> [Job] Could you reproduce the entries below word for word, from the line containing "The width and" through the end of the entries, with the pictures left out?

> [Dataset]
/---

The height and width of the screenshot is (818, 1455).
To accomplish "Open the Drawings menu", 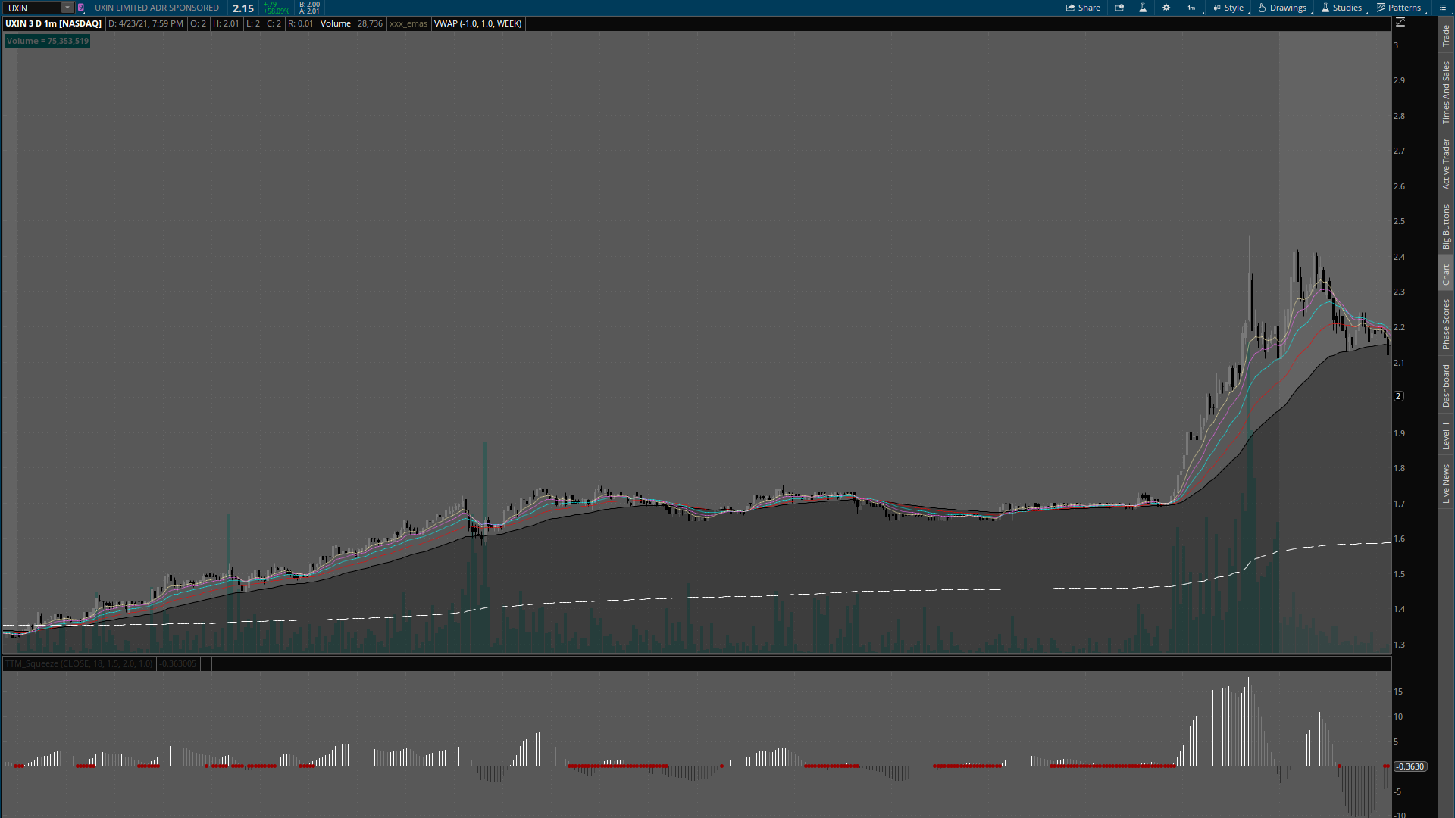I will pyautogui.click(x=1282, y=8).
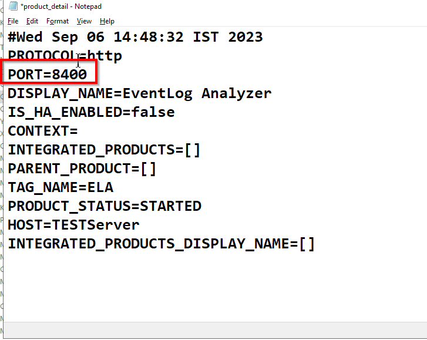The height and width of the screenshot is (340, 427).
Task: Click on the PROTOCOL=http line
Action: point(65,56)
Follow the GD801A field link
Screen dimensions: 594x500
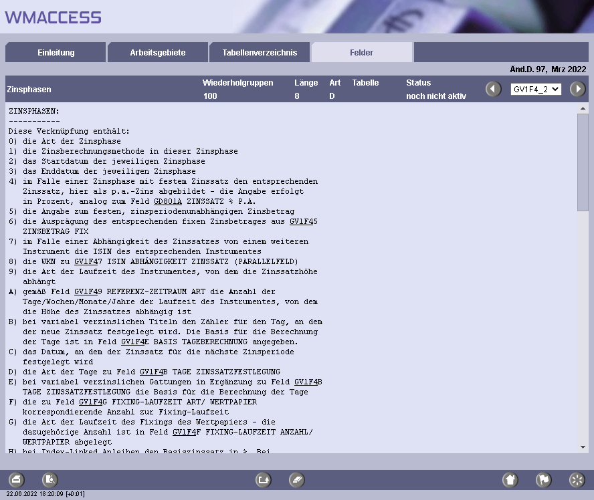click(167, 201)
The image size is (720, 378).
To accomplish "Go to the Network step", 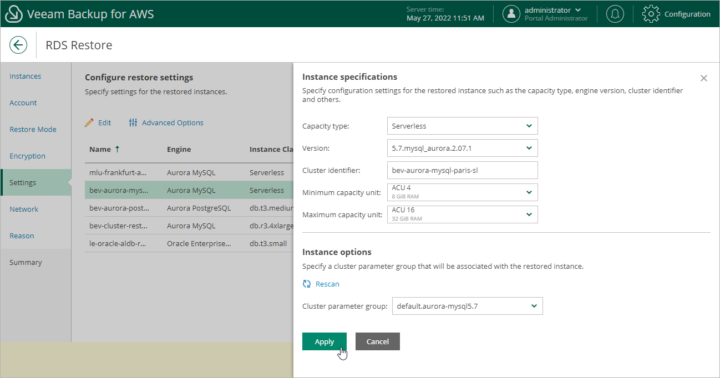I will [x=24, y=209].
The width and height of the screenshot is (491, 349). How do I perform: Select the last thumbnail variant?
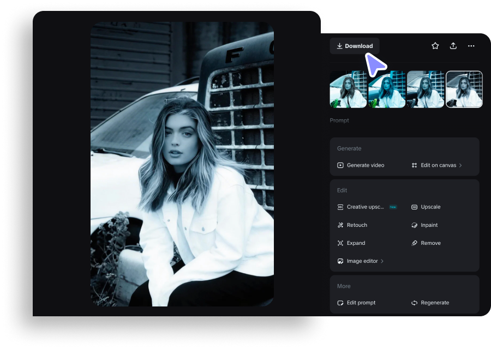pos(464,89)
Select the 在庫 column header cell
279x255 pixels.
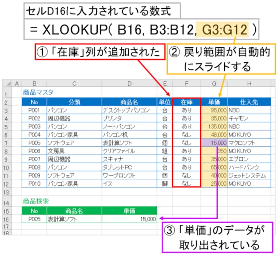click(x=187, y=101)
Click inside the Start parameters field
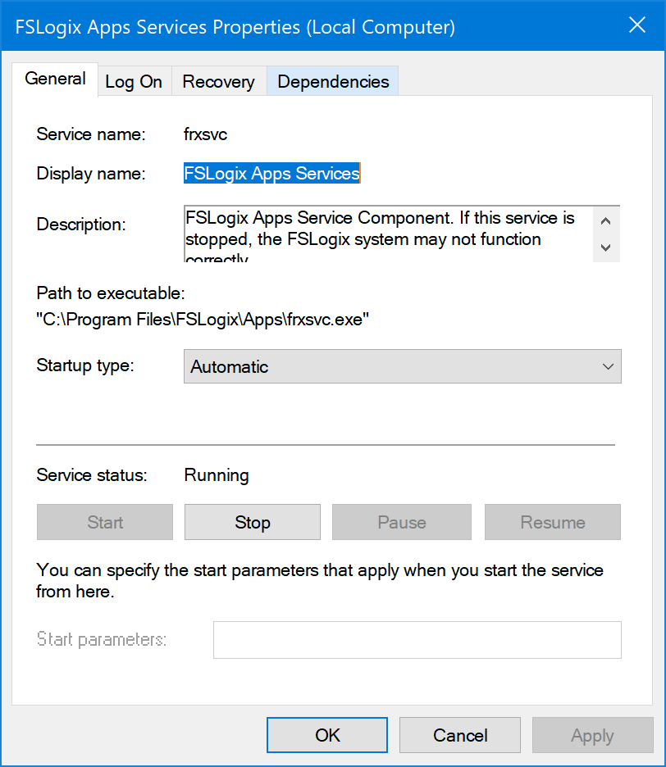Image resolution: width=666 pixels, height=767 pixels. point(417,640)
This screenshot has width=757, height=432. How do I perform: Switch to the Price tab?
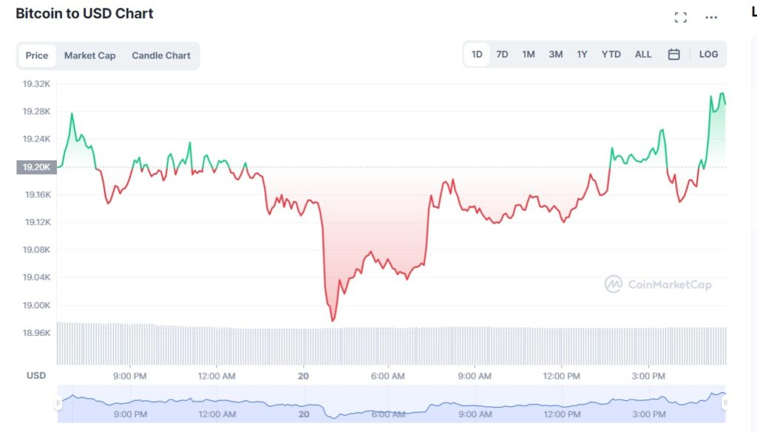(x=37, y=55)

\---

> [Final answer]
The width and height of the screenshot is (491, 349). How do I perform: Select the last thumbnail variant?
pos(464,89)
Select the 在庫 column header cell
279x255 pixels.
click(x=187, y=101)
Click inside the Start parameters field
Image resolution: width=666 pixels, height=767 pixels. point(417,640)
This screenshot has width=757, height=432. How do I perform: Switch to the Price tab?
(x=37, y=55)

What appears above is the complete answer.